The numbers are lower than the published specs, because the power (and the corresponding torque) is measured at the rear wheel, after drivetrain losses, while the manufacturer's published values are for the engine.

That Vulcan certainly achieves its goal of a broad power band.


----------



## electro wrks (Mar 5, 2012)

This chart is for engine torque and HP. Between the engine output shaft and the transmission input shaft is a set of primary reduction gears(or sometimes a chain drive) inside the engine, with a reduction ratio of ~2-4:1. You need to figure this into your calculations.
In real world apps for the AC-20 motor typically a 5-6:1 reduction ratio is used in the final drive. Also, some people noted they could use more HP than what the motor produced. Enter AC-20 in the search bar above. Or, google AC-20 motorcycle conversions.

_SOURCE DATA_:

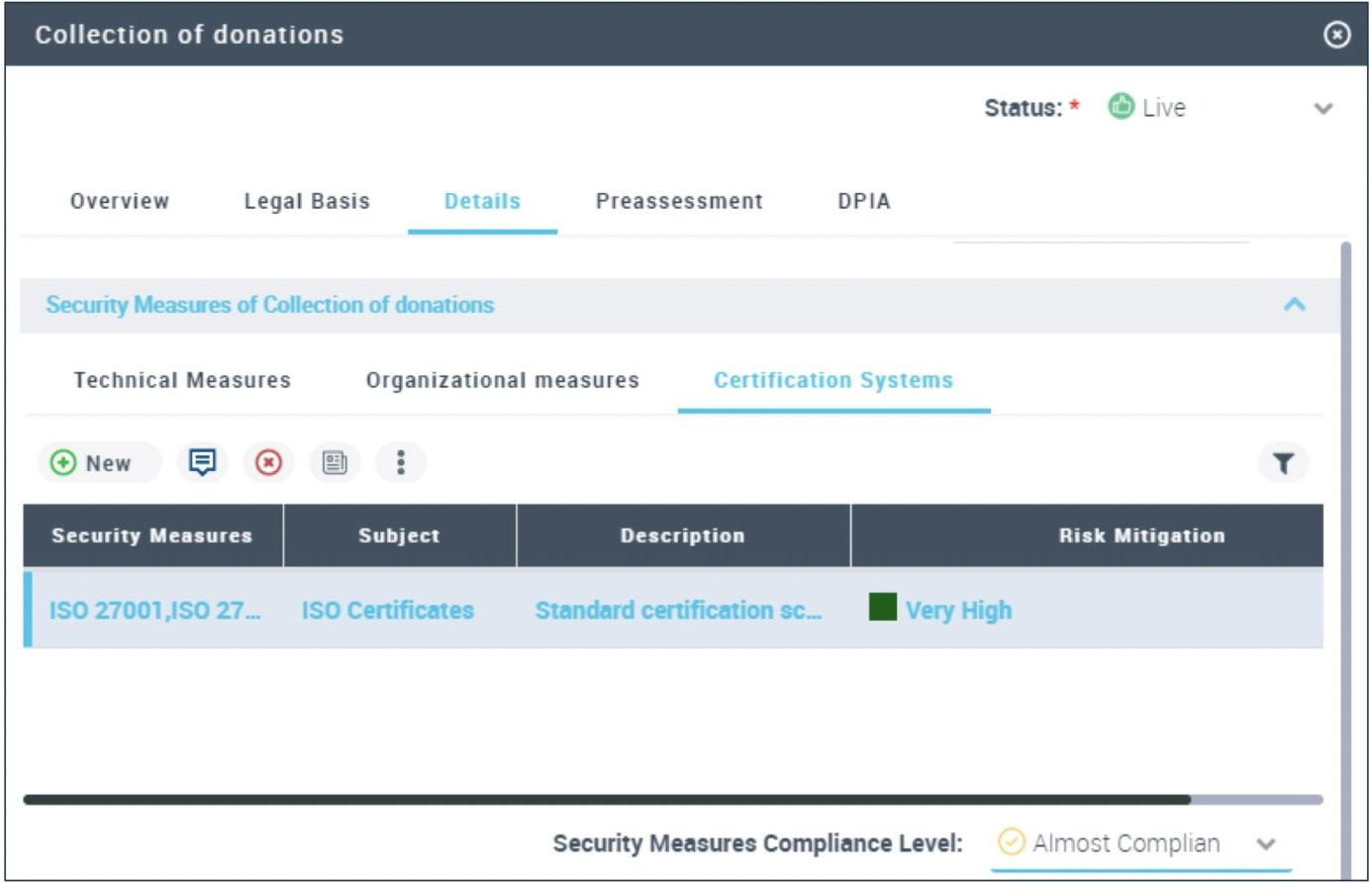This screenshot has width=1372, height=883.
Task: Switch to the Overview tab
Action: pyautogui.click(x=120, y=201)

_THE TASKS_:
[A] In the forum thread on motorcycle torque and horsepower, what reduction ratio is typically used in the final drive for the AC-20 motor in real-world applications?
[B] Translate this sentence from the forum thread on motorcycle torque and horsepower into Spanish: "That Vulcan certainly achieves its goal of a broad power band."
[C] Carry on the forum thread on motorcycle torque and horsepower, starting after its final sentence.

_RESULTS IN ORDER_:
[A] A 5-6:1 reduction ratio.

[B] Esa Vulcan sin duda logra su objetivo de una banda de potencia amplia.

[C]
----------



## derekjnash1 (Sep 18, 2020)

So I found that the Vulcan has the following. Primary drive:2.184, 4th gear 1.107, 5th gear .963 and a final reduction of 2.063 (belt).


----------



## derekjnash1 (Sep 18, 2020)

Thanks guys. So I went back to my original calculations on drag force and matched that up with the torque at the wheel at 102 mph (236 ft-lb). With max ICE torque and the total drive ratio in 4th or 5th gear the max wheel torque calculated to about 220 ft-lb. This is pretty close and if I drop drag force down to 75mph sustained I get 117 ft-lb at the wheel. With a 2.063 belt drive ratio this is not going to cut it.


electro wrks said:


> In real world apps for the AC-20 motor typically a 5-6:1 reduction ratio is used in the final drive.


A 6:1 gets me a into the continuous 10 ft-lb and 6000 rpm range of the AC-20. So it looks like I'll be working on the gear reduction


----------



## remy_martian (Feb 4, 2019)

Those numbers at the wheel feel a lot better


----------



## remy_martian (Feb 4, 2019)

Those numbers at the wheel feel a lot better. 

Now you can also go back and calculate the acceleration in g's you get from your ratios, cuz a bike is not just about top speed....


----------



## Functional Artist (Aug 8, 2016)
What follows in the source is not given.